Architetture & Paesaggi - Omaggio a Luigi Ghirri
a cura di Giuseppe Pavone e Vincenzo Velati
testi di
Giuseppe Pavone, Enzo Velati, Nicola Signorile, Vito Fortini
Due domande
Le domande che mi pongo osservando queste immagini, e pensando ad altre che ricordo, sono due.
Esiste una specificità della fotografia di architettura nel complesso dell’opera di Luigi Ghirri e se sì come si definisce?
E la seconda, che da quella dipende, se sia possibile, nel tracciare un omaggio a Ghirri in occasione dei vent’anni dalla sua scomparsa, non solo ricordare il suo tocco ma anche fotografare pensando alle sue immagini non per imitare uno stile, mai teorizzato, ma rivivendo, verso la veduta urbana e le foto di architettura, un atteggiamento che mi viene da definire morale più che di poetica?

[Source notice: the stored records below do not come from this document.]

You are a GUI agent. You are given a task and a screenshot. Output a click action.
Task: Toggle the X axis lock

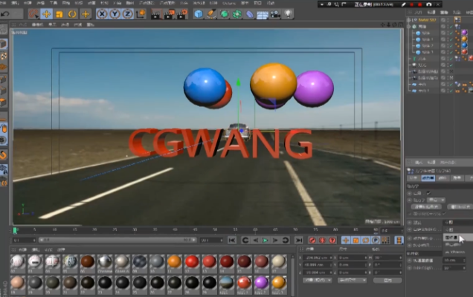[103, 13]
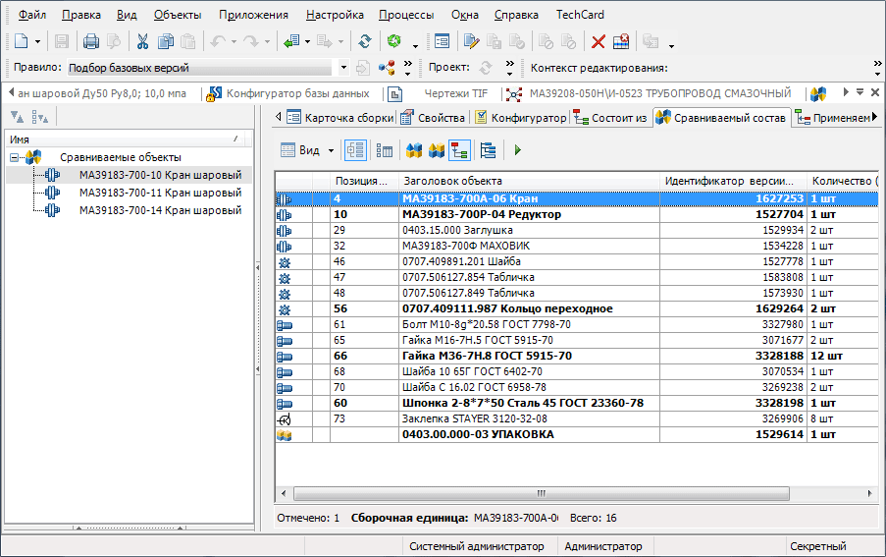This screenshot has height=557, width=886.
Task: Click the pencil edit toolbar icon
Action: click(x=471, y=42)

In queste pagine Giuseppe Pavone presenta anche un lavoro di paziente educazione degli sguardi e di cucitura delle immagini - anche questo sa molto del Ghirri organizzatore culturale oltre che autore- partendo dalle sue parole sulla importanza del tempo e dello spazio nelle foto di architettura. Per chi conosce la sua opera queste attenzioni alla vita dello spazio, alle particolarità del tempo, alle variabili atmosferiche sono comunque fondanti del suo modo di lavorare generale e sono, peraltro, dettami ben presenti a un certo genere di pittori. Si pensi a come una delle opere più concettuali e pensate di Luigi Ghirri - l’istallazione “Infinito” composta da 100 fotografie assemblate in un’unica opera di più di 4 metri per 6,50 e il volume “∞ infinito” di Meltemi con i sui 365 cieli - richiami subito tanto gli studi di paesaggio e di nuvole di Cozens e Constable quanto le variazioni di luce delle serie di covoni e cattedrali di Monet. Ma c’è sempre in Ghirri un ricordo di grandi opere pittoriche del passato per la loro capacità di produrre emozioni visive. I nomi sono superflui ma si pensi almeno a Vermeer e Friedrich.

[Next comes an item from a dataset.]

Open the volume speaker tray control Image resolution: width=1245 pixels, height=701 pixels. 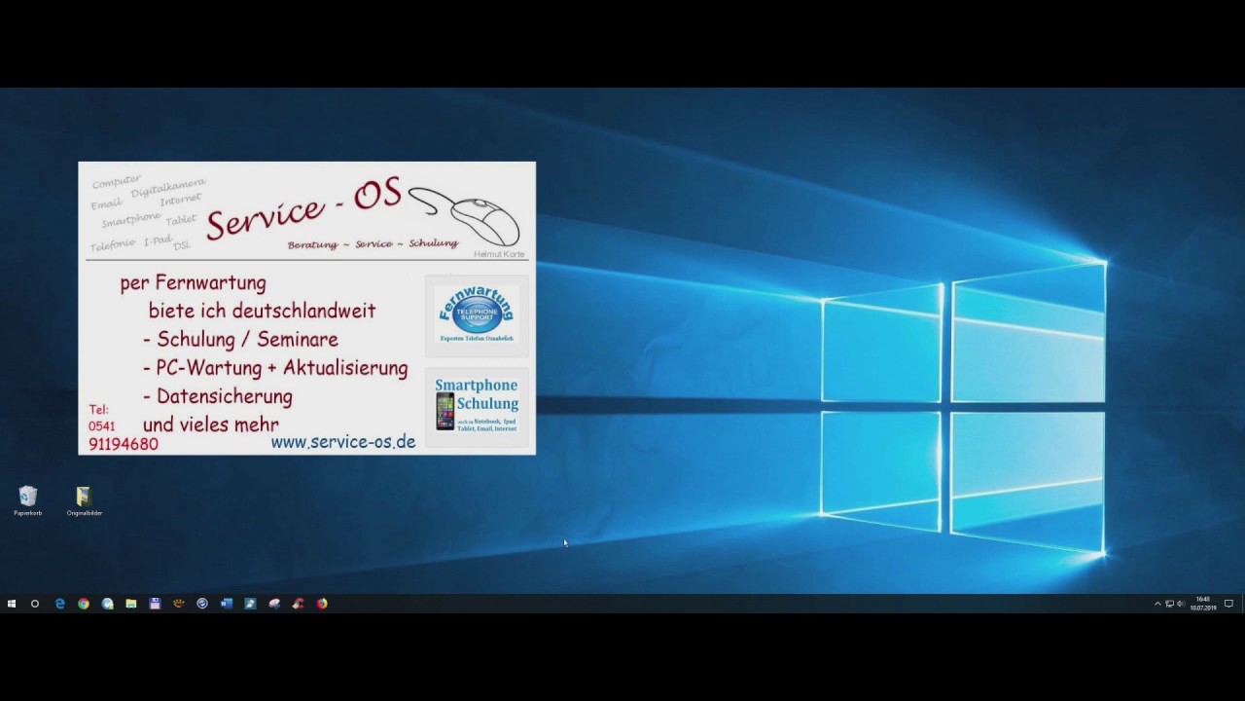(x=1181, y=604)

C’è però dell’altro secondo me e vale la pena ipotizzarlo, col rischio di dire cose vaghe ma con la speranza di cogliere qualche sfumatura nel percorso di Ghirri. C’è nelle sue foto di paesaggi italiani (e anche stranieri, come a Versailles) una attenzione dominante all’intreccio di storia e natura. I segni della storia concreta, della cronaca quotidiana - nei muretti, nel taglio delle siepi, negli stipiti, nei confini, qualificano la scena naturale e il dialogo con i vissuti degli uomini, di solito assenti o attori minimi, comparse e non protagonisti. L’attenzione ai segni che la storia non ha cancellato è anche nella amorevole attenzione per le decorazioni ingenue e spontanee che ci parlano di uomini e donne che vogliono costruire un senso armonico e poetico nei loro contesti di vita. E’ lo stesso interesse che si esprime nel riprendere i simboli degli atlanti e delle carte geografiche per attribuire loro valenze evocative e sognanti.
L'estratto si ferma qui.